Para saber lo que significa una quema de libros, no hay nada mejor que bucear en la cabeza de quien las promueve. Recuerdo la primera vez que me topé con la psicología del mechero, hoy llamada “cultura de la cancelación”. Fue a través de un texto de César González Ruano, que aplaudió el incendió de las “páginas pornográficas” en el Berlín de los años treinta.

Ahí estaba todo: el fanatismo del estudiante Gutjahr –inquisidor encargado de seleccionar los burnt-sellers– y el aplauso del converso Ruano. “Un auto de fe con el producto de la inteligencia”. Ese es el título que define la estampa fantasmagórica de mayo de 1933… y la reciente hoguera de los canadienses contra Tintín, Astérix y Lucky Luke.

“Yo mismo he tardado en convencerme de esta quema”, confesó Ruano. El estudiante Gutjhar tranquilizó al escritor diciéndole que, por supuesto, se había elaborado un cuidadoso catálogo de lo quemable. Gutjhar, además, reiteró que “varios doctores de las facultades universitarias” habían examinado los solomillos antes de ponerlos a la parrilla. Es ingenuo pensar que las lecturas nos protegen. Si se lee siempre lo mismo… Pero ese es otro tema.

“La nueva Alemania tiene, entre otras misiones, la de quemar y destruir todo aquello que durante tanto tiempo ha estado llenándola de vergüenza”. Cambiemos “Alemania” por “Canadá”. ¿No valdría el eslogan a los hoy apóstoles de Ontario? 

Lo preocupante cien años después no anida en la proliferación de los estudiantes Gutjhar, sino en la alocada reproducción de los conversos como Ruano. Cada vez son más los que permiten a un rasgo de su identidad capitalizar todas las esquinas de su pensamiento: la sexualidad, la lengua, la raza…

En las librerías, los restaurantes, las universidades y las empresas… Todo, ¡absolutamente todo!, comienza a barnizarse sibilinamente con el pegajoso mejunje de la identidad. Un director de cine estrena una película de acción y le preguntamos por la transexualidad; un escritor lanza una novela de ciencia ficción y le interrogamos sobre Franco; un cocinero abre un restaurante y le pedimos opinión sobre el bable.

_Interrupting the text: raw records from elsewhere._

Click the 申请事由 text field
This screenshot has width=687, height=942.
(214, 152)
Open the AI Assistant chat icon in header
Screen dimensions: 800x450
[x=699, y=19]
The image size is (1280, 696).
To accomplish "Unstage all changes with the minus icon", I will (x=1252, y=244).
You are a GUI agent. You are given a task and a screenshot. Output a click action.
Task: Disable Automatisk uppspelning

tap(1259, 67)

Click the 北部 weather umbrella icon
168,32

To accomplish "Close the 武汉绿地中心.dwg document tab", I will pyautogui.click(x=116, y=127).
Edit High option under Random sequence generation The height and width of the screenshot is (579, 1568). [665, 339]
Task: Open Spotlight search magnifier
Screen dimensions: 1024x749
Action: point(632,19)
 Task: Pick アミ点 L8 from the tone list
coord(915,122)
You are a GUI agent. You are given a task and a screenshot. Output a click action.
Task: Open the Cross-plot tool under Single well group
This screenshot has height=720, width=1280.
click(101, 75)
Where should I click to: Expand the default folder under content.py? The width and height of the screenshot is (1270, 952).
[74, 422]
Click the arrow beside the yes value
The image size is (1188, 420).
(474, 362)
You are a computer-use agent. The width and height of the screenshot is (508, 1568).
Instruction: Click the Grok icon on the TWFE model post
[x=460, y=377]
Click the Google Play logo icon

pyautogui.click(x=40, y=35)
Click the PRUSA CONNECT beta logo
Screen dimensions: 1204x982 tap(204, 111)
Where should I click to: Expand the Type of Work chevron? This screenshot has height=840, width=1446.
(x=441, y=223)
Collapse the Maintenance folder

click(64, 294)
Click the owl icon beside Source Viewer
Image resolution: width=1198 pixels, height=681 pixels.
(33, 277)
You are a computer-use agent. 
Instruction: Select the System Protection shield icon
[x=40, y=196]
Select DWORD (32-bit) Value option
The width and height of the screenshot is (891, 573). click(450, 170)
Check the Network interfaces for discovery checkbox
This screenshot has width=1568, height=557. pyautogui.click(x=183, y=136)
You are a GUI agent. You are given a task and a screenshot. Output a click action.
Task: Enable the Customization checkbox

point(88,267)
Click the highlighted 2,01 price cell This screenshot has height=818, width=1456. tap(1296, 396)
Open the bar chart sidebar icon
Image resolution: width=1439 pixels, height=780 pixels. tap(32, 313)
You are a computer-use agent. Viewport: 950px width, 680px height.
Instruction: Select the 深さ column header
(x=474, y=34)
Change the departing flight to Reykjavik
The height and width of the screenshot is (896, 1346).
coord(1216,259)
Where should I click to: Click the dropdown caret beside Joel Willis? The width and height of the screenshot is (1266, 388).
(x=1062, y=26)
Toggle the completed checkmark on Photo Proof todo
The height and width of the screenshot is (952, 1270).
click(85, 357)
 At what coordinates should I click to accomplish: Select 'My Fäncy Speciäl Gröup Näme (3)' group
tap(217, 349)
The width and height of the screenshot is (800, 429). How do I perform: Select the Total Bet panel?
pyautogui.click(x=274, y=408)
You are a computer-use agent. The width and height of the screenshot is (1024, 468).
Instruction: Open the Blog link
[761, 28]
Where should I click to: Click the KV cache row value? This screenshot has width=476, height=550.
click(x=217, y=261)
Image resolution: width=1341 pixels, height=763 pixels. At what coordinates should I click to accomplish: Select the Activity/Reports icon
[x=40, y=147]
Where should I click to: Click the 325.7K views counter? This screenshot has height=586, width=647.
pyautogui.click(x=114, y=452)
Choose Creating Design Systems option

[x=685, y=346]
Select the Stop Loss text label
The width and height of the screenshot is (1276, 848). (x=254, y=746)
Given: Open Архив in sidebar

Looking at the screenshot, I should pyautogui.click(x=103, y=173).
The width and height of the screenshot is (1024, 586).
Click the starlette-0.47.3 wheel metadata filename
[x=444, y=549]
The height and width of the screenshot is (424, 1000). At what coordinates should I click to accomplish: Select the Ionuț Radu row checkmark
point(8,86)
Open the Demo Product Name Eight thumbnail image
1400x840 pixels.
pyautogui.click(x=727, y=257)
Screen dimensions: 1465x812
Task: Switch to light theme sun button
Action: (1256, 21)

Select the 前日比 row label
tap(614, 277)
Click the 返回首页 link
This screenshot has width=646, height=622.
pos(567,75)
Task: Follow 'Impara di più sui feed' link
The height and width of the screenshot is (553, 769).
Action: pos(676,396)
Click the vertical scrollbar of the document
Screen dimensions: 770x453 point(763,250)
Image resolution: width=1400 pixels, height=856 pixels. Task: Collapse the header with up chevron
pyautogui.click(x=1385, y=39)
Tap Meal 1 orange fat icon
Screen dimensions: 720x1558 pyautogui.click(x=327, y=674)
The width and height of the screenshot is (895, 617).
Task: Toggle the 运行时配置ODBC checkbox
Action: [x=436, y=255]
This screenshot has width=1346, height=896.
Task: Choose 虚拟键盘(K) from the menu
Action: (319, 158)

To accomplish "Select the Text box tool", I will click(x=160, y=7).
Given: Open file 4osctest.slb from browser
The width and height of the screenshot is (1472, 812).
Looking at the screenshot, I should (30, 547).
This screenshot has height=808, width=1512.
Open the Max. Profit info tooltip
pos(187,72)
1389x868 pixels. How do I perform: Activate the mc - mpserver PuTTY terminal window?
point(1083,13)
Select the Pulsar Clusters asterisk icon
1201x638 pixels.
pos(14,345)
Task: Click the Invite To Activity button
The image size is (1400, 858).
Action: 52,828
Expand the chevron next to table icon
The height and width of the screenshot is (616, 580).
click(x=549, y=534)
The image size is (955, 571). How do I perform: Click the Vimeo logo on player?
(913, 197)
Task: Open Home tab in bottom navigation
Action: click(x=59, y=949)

Cuando eso sucede, la razón acaba diluida en la colectivización. Dicho de manera más prosaica: las opiniones personales dejan de serlo para dar paso al dogma; el pensamiento propio desaparece en detrimento de un catequismo socialmente convenido. ¡No olvidemos que ser nazi, en la Alemania de 1933, era lo políticamente correcto!

Con libros de por medio, todo parece más real, pero no nos engañemos: cancelar la emisión de Lo que el viento se llevó en una plataforma digital es el reflejo contemporáneo de incendiar una colección de Tintín en la Puerta del Sol. 

Si seguimos quemando el siglo XX, se nos olvidará que las mujeres un día no tuvieron derechos, que a los gays se les encarcelaba por serlo y que los negros no podían sentarse en el autobús. Lo peor que se puede hacer con un libro nazi es quemarlo: ahí nace la ignorancia.

Si llenamos de hogueras el siglo XXI, el Tintín que leerán nuestros nietos nos dibujará como lo que fuimos: la historia de los grandes inquisidores repetida como farsa. Y ahí ya no habrá remedio. Nuestras cenizas serán indistinguibles de las de los libros.